Although preferred embodiments of the invention have been shown and described herein, it will be apparent to those skilled in the art that such embodiments are provided merely by way of example. Numerous changes, changes and substitutions will now be conceived by those of skill in the art without departing from the present invention. It should be understood that various alternatives of aspects of the invention described herein can be used in the practice of the invention. The following claims define the scope of the invention, and it is intended that the methods and structures within the scope of this claim and their equivalents are protected by it.
In one aspect, the invention provides:
(Item 1)
A composition comprising structured nucleic acid particles (SNAPs) that are covalently attached to a protein.
(Item 2)
The composition according to item 1, wherein the SNAP is bound to a solid support.
(Item 3)
Item 2. The composition according to item 2, wherein the SNAP is covalently bonded to a solid support.
(Item 4)
The composition according to item 2, wherein the SNAP is non-covalently bonded to a solid support.
(Item 5)
A composition comprising the nucleic acid SNAP covalently attached to a biomolecule.
(Item 6)
5. The composition of item 5, wherein the SNAP is attached to a solid support.
(Item 7)
Item 6. The composition according to item 6, wherein the SNAP is covalently bonded to a solid support.
(Item 8)
6. The composition of item 6, wherein the SNAP is non-covalently attached to a solid support.
(Item 9)
A composition comprising a solid support attached to a plurality of structured nucleic acid particles (SNAPs), wherein each of the plurality of SNAPs is bound to a biomolecule.
(Item 10)
Item 9. The composition according to item 9, wherein the plurality of SNAPs are arranged in an array.
(Item 11)
A method of binding a single protein to a binding site on a solid support.
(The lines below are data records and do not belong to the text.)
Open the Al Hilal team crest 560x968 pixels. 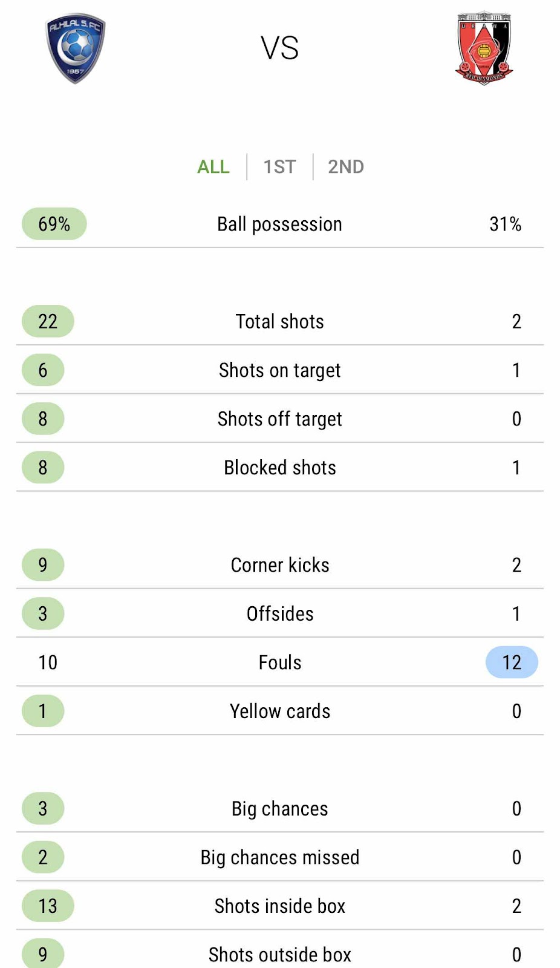coord(76,48)
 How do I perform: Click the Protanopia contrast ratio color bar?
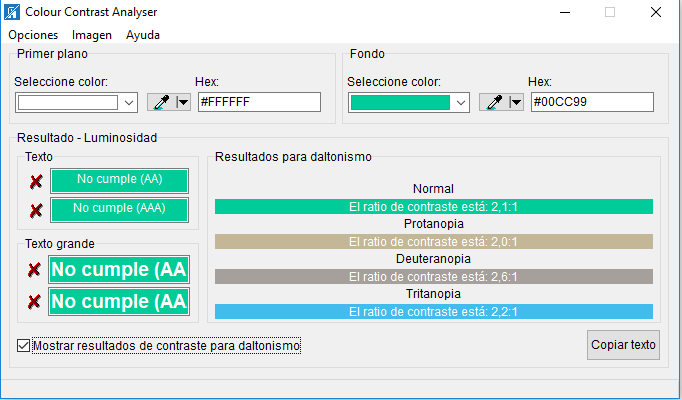point(433,241)
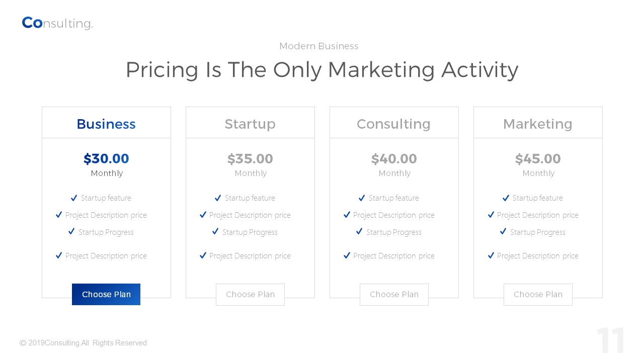Click the checkmark beside Consulting plan's Startup feature
Screen dimensions: 644x362
pyautogui.click(x=362, y=198)
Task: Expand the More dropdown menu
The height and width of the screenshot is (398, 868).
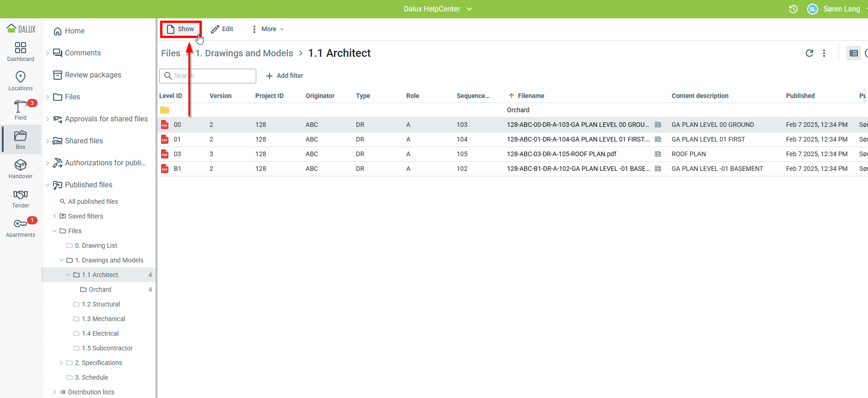Action: coord(268,29)
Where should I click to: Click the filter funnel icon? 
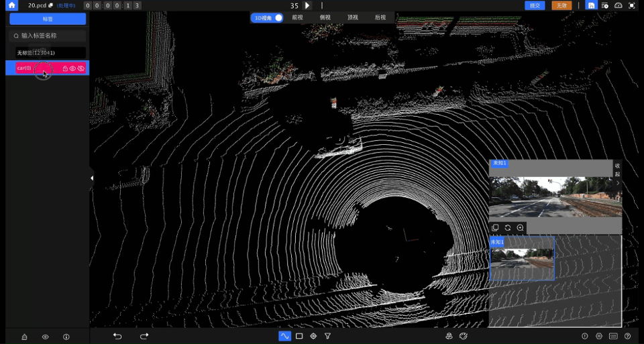(x=327, y=336)
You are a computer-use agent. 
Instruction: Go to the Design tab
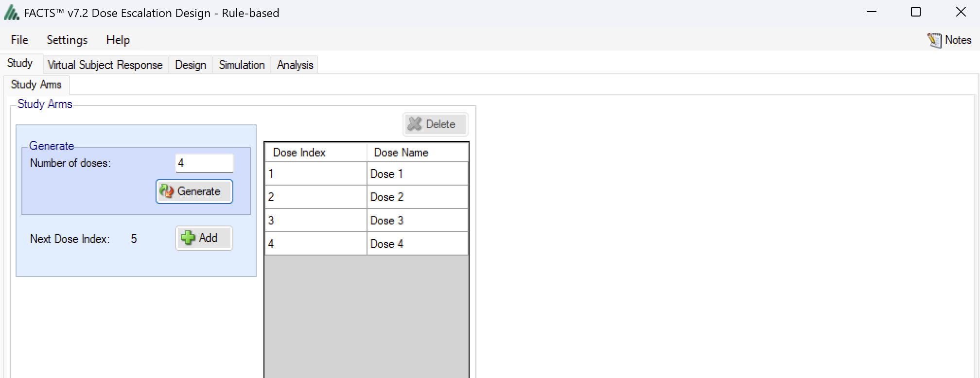[x=191, y=65]
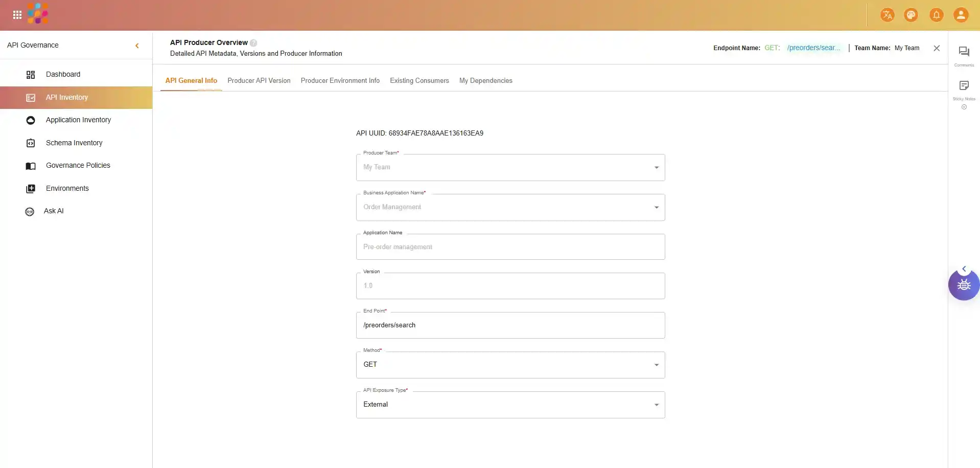Expand the Method dropdown
This screenshot has height=468, width=980.
click(656, 365)
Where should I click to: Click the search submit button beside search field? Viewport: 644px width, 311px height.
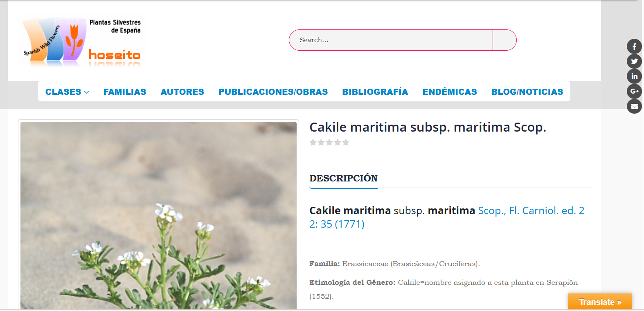click(504, 40)
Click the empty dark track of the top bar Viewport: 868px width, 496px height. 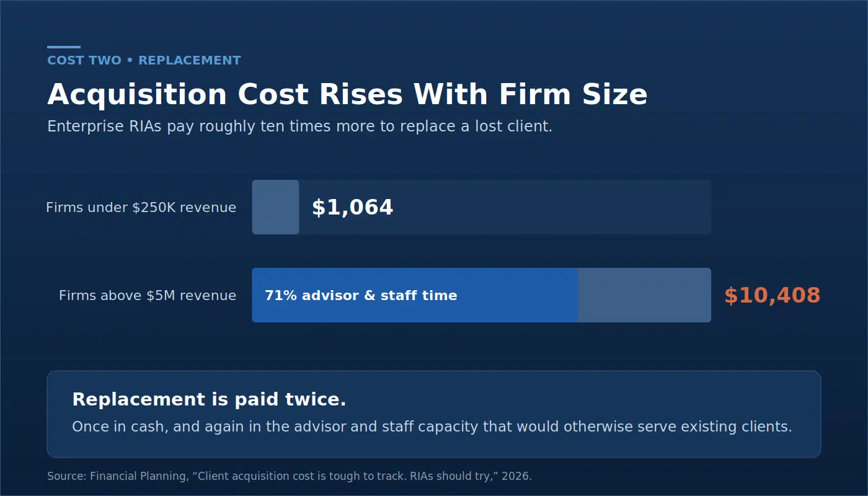click(552, 207)
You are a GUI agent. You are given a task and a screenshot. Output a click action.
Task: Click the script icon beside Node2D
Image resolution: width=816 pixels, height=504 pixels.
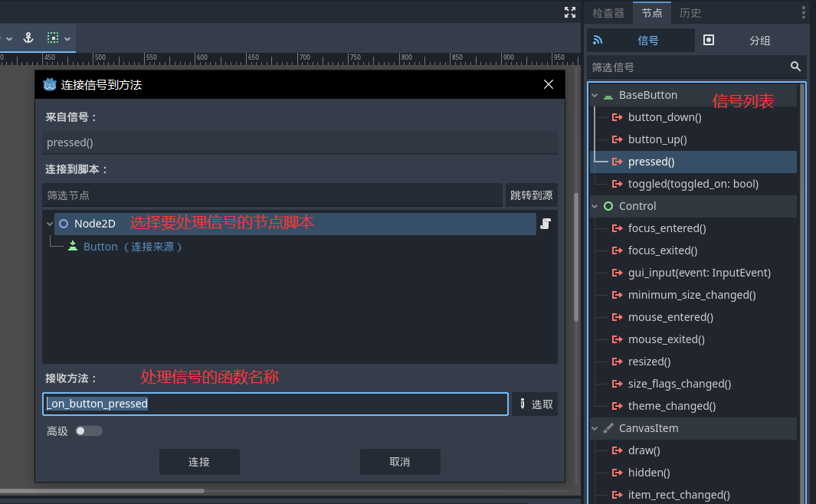click(546, 224)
The binding site is larger than the protein;
The method is
A step of covalently binding the protein to a structured nucleic acid particle (SNAP), wherein the diameter of the SNAP is at least as large as the diameter of the binding site;
Step of binding the nucleic acid SNAP to the binding site
Including, how.
(Item 12)
11. The method of item 11, wherein each of the plurality of proteins binds to a binding site on the solid support such that each binding site binds to a single protein.
(Item 13)
A biomolecule array containing a plurality of biomolecules attached to a solid support, wherein each biomolecule of the plurality of biomolecules is covalently attached to a linker, and the linker is attached to the solid support. A biomolecule array in which each linker is attached to only one of the plurality of biomolecules, and each linker has a diameter of at least 50 nm.
(Item 14)
A method for producing an array of proteins that are spatially separated from a plurality of proteins, in which each protein of the plurality of proteins is covalently bonded to the terminal of a nucleic acid molecule constituting a structured nucleic acid particle (SNAP). , A method comprising the step of binding the SNAP to a solid support, thereby producing an array of spatially separated proteins.
(Item 15)
A composition comprising a protein, structured nucleic acid particles (SNAP), and a solid support, wherein the protein is covalently attached to the SNAP and the protein is not in contact with the solid support. ..
(Item 16)
A method of producing an array of spatially separated biological or chemical entities.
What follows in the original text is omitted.